103. LIGNE STRATÉGIQUE

Pour définir une orientation stratégique et élaborer un programme, le contact avec la pratique, qui enrichit la théorie par le savoir, est essentiel. Ce contact garantit également la bonne mise en oeuvre tactique de la stratégie. À travers ce programme, l'organisation anarchiste présente sa proposition stratégique de transformation sociale. Celle-ci sert à la fois à orienter l'action de ses militants et à clarifier ses positions auprès du grand public, en rendant publiques l'analyse et les propositions. Si les objectifs évoluent, par exemple dans un contexte post-révolutionnaire, la stratégie peut être adaptée. D'où l'importance de comprendre la situation actuelle et de définir des objectifs clairs et précis - éléments fondamentaux de l'élaboration stratégique.

104. DÉCISIONS COLLECTIVES, ET NON LITIGES INDIVIDUELS.

En matière d'idéologie, la stratégie est bien plus flexible, car elle évolue en fonction du contexte social et de la situation. Il est naturel d'appliquer différentes tactiques à la pratique politique de l'anarchisme selon les contextes et les conjonctures. L'organisation décide des réponses aux trois questions stratégiques, par consensus ou par vote. Elle définit la ligne tactique et stratégique, et tous ses membres avancent dans la même direction. La pratique, relativement courante, de nombreux groupes et organisations anarchistes menant des actions divergentes, à droite comme à gauche, tout en reconnaissant leur contribution à un ensemble commun, est inacceptable. Le modèle organisationnel anarchiste spécifique exige des militants qu'ils fassent des choses qui ne leur plaisent pas particulièrement, ou qu'ils renoncent à certaines activités qu'ils apprécient. Ceci afin de garantir la progression de l'organisation selon sa stratégie. Cette progression stratégi
que confère à l'organisation anarchiste sa cohérence et son efficacité; une organisation vouée à un militantisme sérieux et engagé, où les militants agissent selon leurs priorités et travaillent sur les tâches qui contribuent le plus efficacement à la réalisation de leurs objectifs stratégiques. Il convient de souligner que la liberté d'adhérer à une organisation équivaut à la liberté de la quitter, et qu'un individu ou une minorité a la liberté de partir s'il se sent fréquemment ignoré par les décisions de la majorité. Il est important de rappeler que les décisions stratégiques, même prises par vote, sont des décisions collectives et non le fruit de désaccords individuels au sein de l'organisation.
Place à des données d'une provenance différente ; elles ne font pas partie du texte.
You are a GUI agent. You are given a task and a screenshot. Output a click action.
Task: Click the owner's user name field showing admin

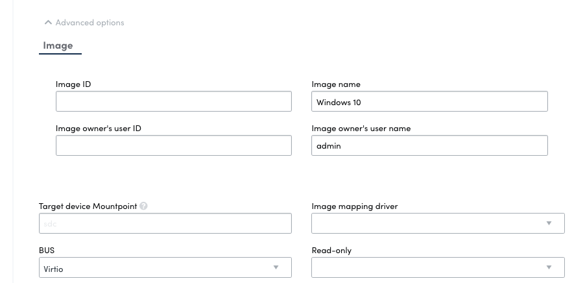(x=429, y=145)
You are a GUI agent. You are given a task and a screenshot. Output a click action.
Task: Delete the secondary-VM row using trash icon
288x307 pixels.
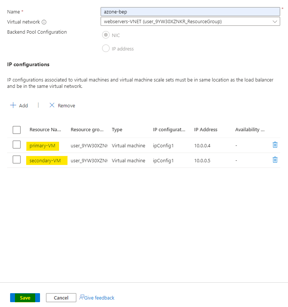tap(275, 160)
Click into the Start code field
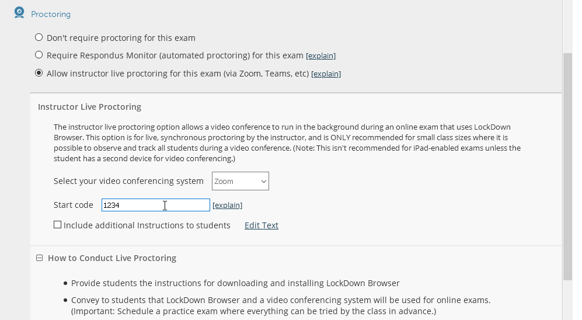The height and width of the screenshot is (320, 582). (x=155, y=205)
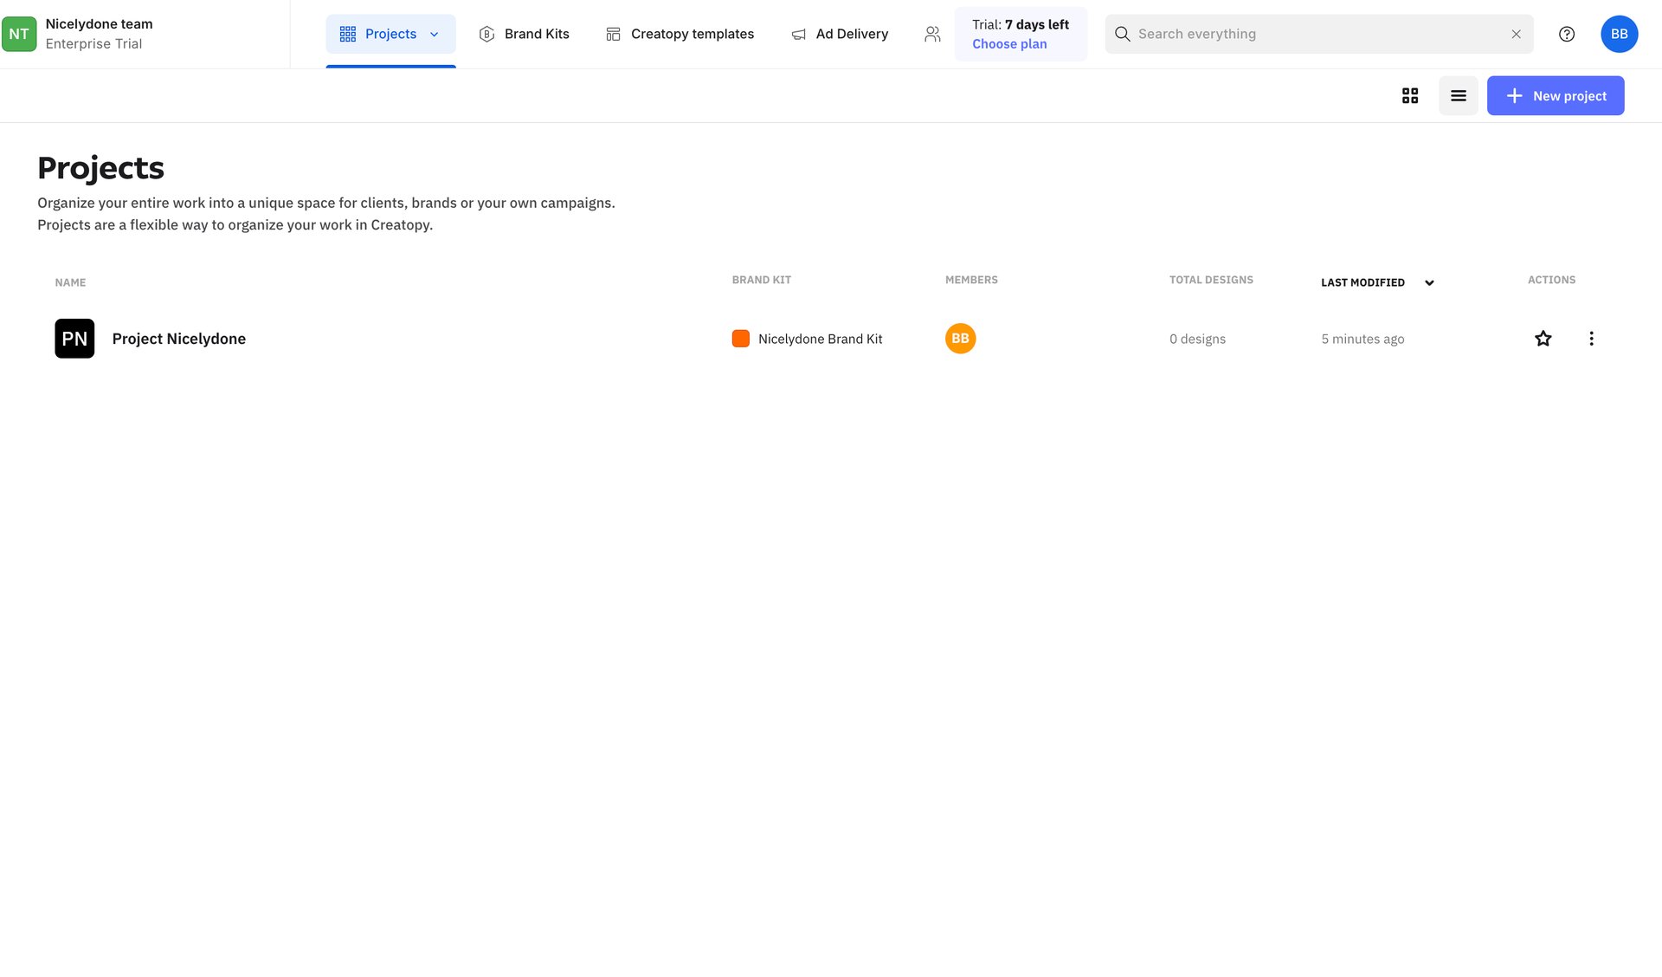Image resolution: width=1662 pixels, height=977 pixels.
Task: Click the BB user avatar in header
Action: (1619, 34)
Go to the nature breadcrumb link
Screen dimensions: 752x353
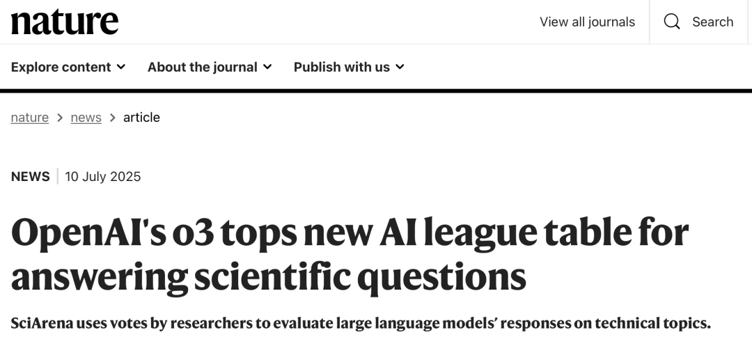click(30, 118)
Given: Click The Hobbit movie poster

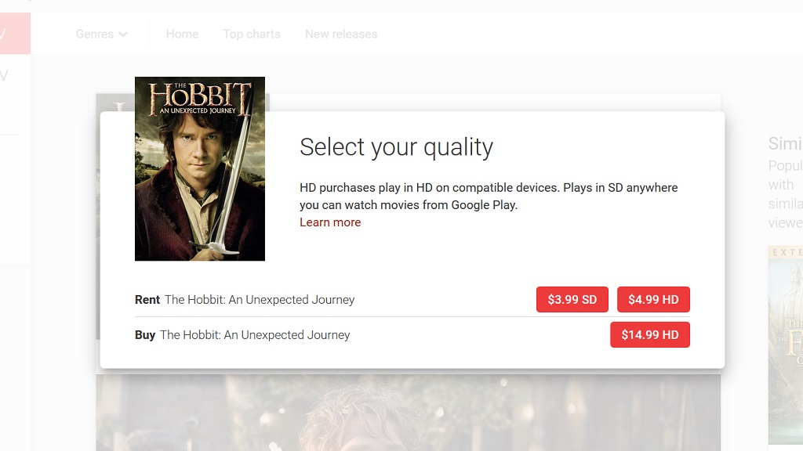Looking at the screenshot, I should point(200,168).
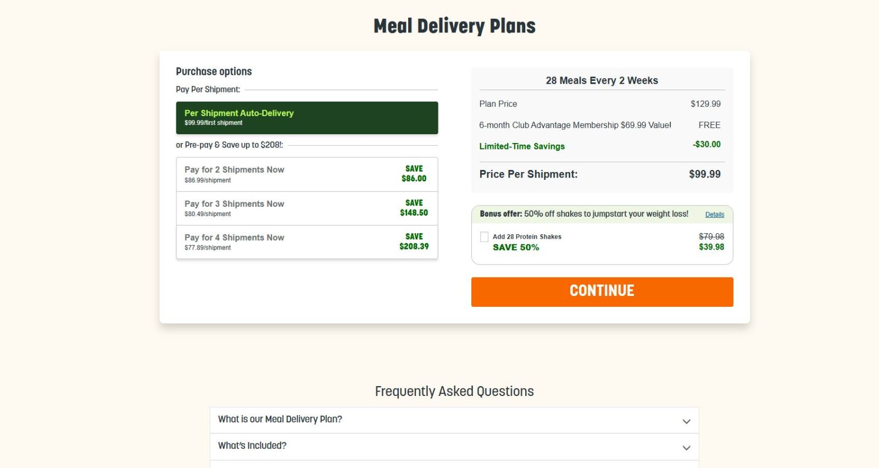Viewport: 879px width, 468px height.
Task: Open What is our Meal Delivery Plan FAQ
Action: (454, 420)
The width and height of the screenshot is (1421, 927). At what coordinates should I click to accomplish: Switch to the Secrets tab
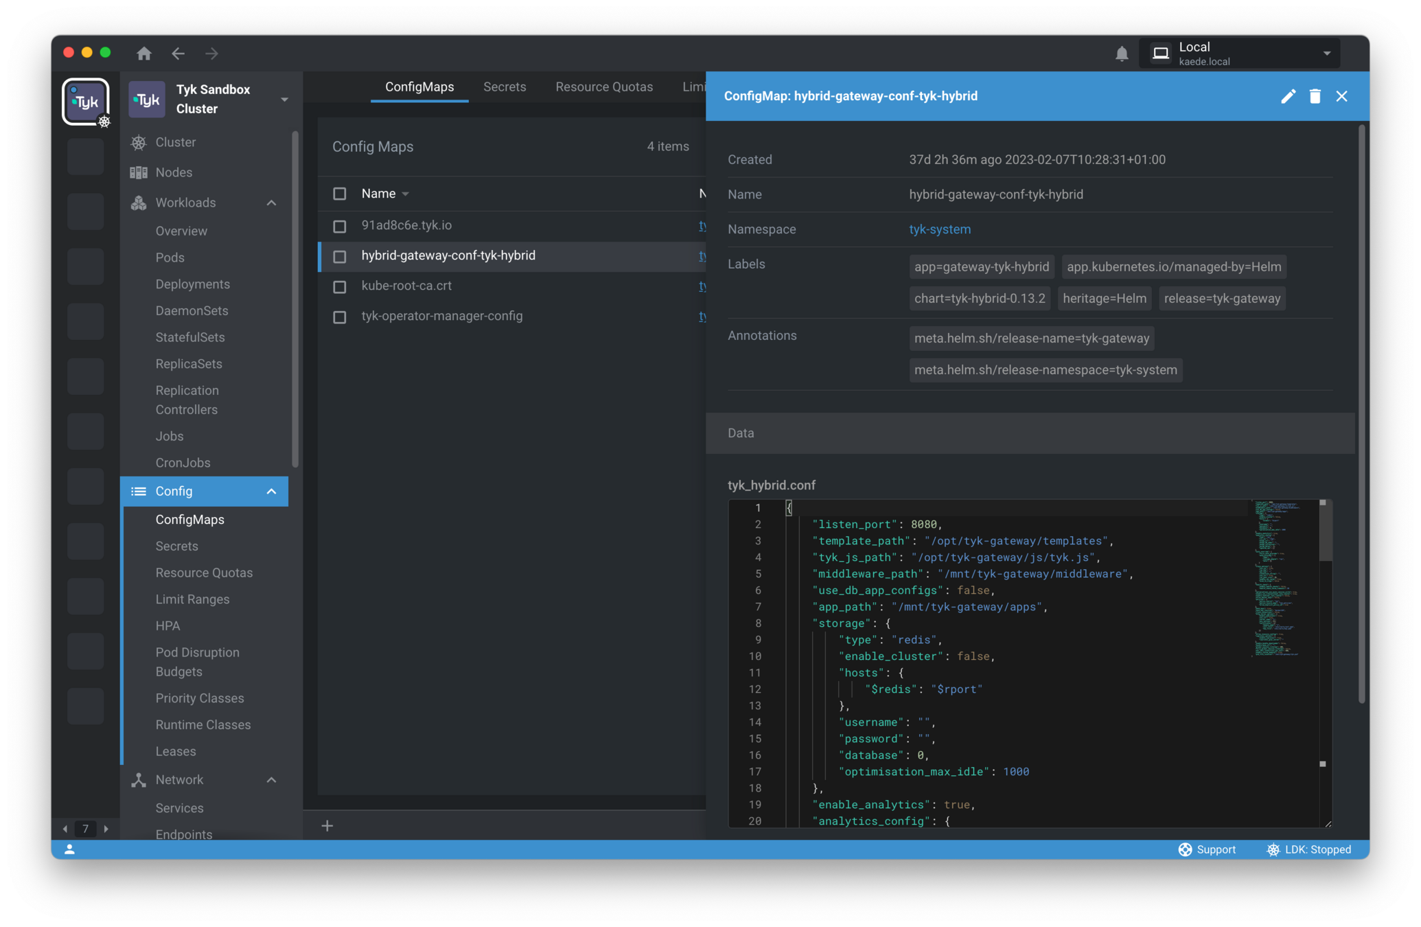pos(505,87)
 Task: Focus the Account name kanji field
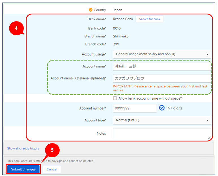click(x=162, y=66)
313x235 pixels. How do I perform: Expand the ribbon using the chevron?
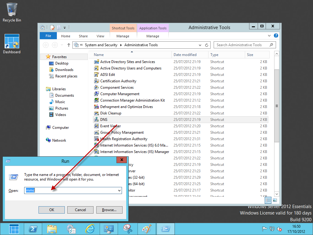[x=270, y=36]
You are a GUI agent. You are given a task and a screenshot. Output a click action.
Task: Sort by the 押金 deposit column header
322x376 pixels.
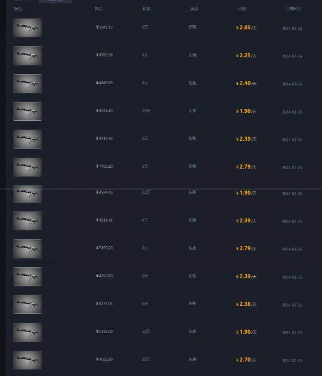point(99,9)
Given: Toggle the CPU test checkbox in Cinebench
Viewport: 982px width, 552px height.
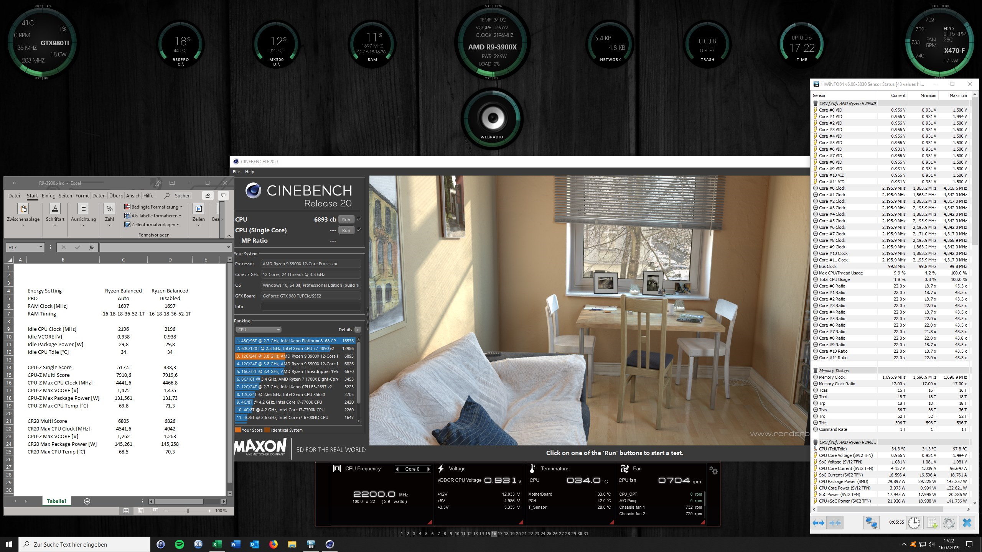Looking at the screenshot, I should [359, 219].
[1]Les anarchistes qui rejettent la théorie de la «double organisation» (voir 3, «L'organisation est le principe principal»), qui est le pilier le plus important de la spéciation, et qui ne peuvent pas être sur le terrain de la lutte. (note du traducteur)

[2]Ideal Peres (1925-1995), militant anarchiste brésilien qui a joué un rôle important dans la réorganisation du mouvement anarchiste brésilien et a poursuivi des activités d'éducation et d'organisation libertaires malgré la répression pendant la dictature militaire.